Movimentação nas ruas será monitorada a cada 7 dias e um comitê especial vai cruzar dados para dizer se é preciso ou não

(Foto: Luiz Alves)

A orientação era ficar em casa e, por isso, o comércio estava fechado e o transporte coletivo limitado. Mesmo assim, nos últimos 5 dias houve um crescimento visível de movimentação nas ruas de Cuiabá. A prefeitura detectou esse desrespeito ao isolamento social e o prefeito Emanuel Pinheiro (MDB) anunciou neste sábado (4) que pode decretar toque de recolher na Capital.

Em um pronunciamento feito pelas redes sociais, Emanuel disse que a medida vai ser considerada a cada 7 dias. Para isso, vai criar um grupo de trabalho permanente com representantes das Secretarias Municipais de Saúde, de Mobilidade Urbana e de Ordem Pública.

“Eu não gostaria de ter que fazer isso, mas se precisar, vou fazer”, disse o prefeito.

O grupo vai ter a missão de analisar dados como o volume de pessoas nas ruas e o crescimento ou não da quantidade de pessoas infectadas – ou com suspeita de infecção – pelo novo coronavírus.

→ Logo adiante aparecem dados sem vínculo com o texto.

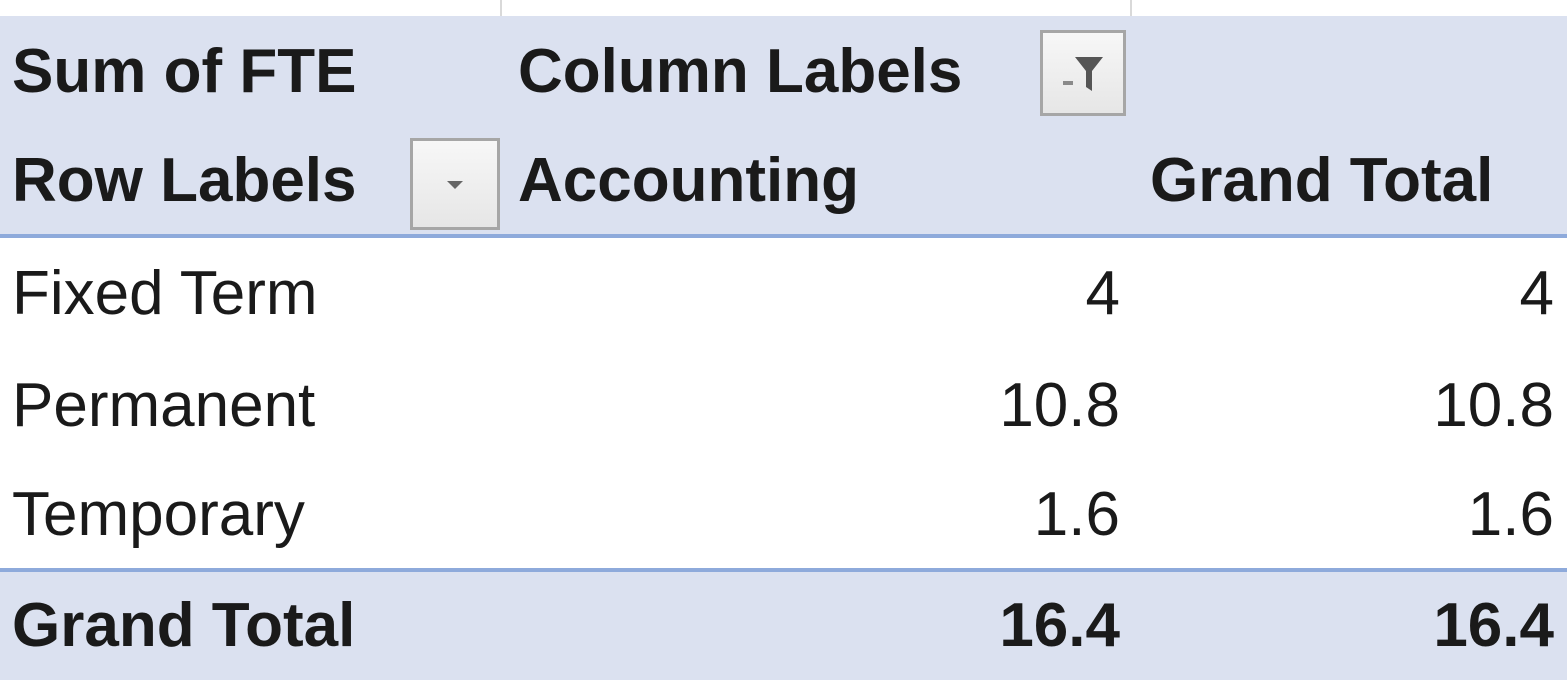  I want to click on accounting-value: 1.6, so click(910, 515). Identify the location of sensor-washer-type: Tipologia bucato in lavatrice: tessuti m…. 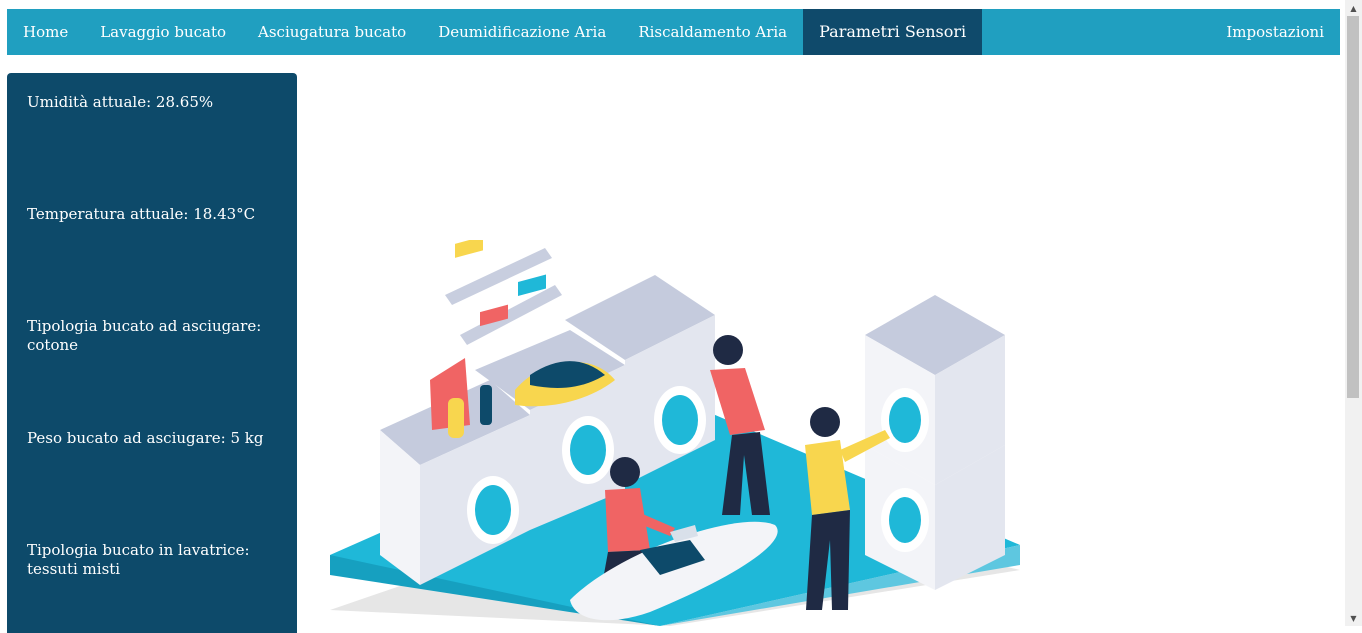
(152, 560).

Além do toque de recolher – sobre o qual Emanuel Pinheiro não adiantou detalhes – o rodízio de veículos na Capital – que deve ser implantado nos moldes do que ocorre em grandes metrópoles, ou seja, de acordo com a numeração da placa – pode vir a vigorar.

Poderia ser melhor

Segundo Emanuel Pinheiro, as medidas de isolamento social implantadas em Cuiabá surtiram efeito positivo. O prefeito não citou números, mas leu trecho de um relatório técnico que apontou que a curva de propagação do novo coronavírus na Capital foi menor que a inicialmente projetada para o período.

“Mas poderia ter sido melhor”, ele ressaltou, destacando ter sido visível um “relaxamento” das pessoas nos últimos desses primeiros 15 dias de restrição em Cuiabá. Houve mais pessoas nas ruas, em supermercados e até em praças públicas, ele citou.

“As mudanças de hábito cansam, estressam, mas é um sacrifício de poucas semanas”, disse o prefeito, que chegou a suplicar: “por favor, fique em casa! Não vamos brincar porque aparentemente está tudo normal. O inimigo é invisível”.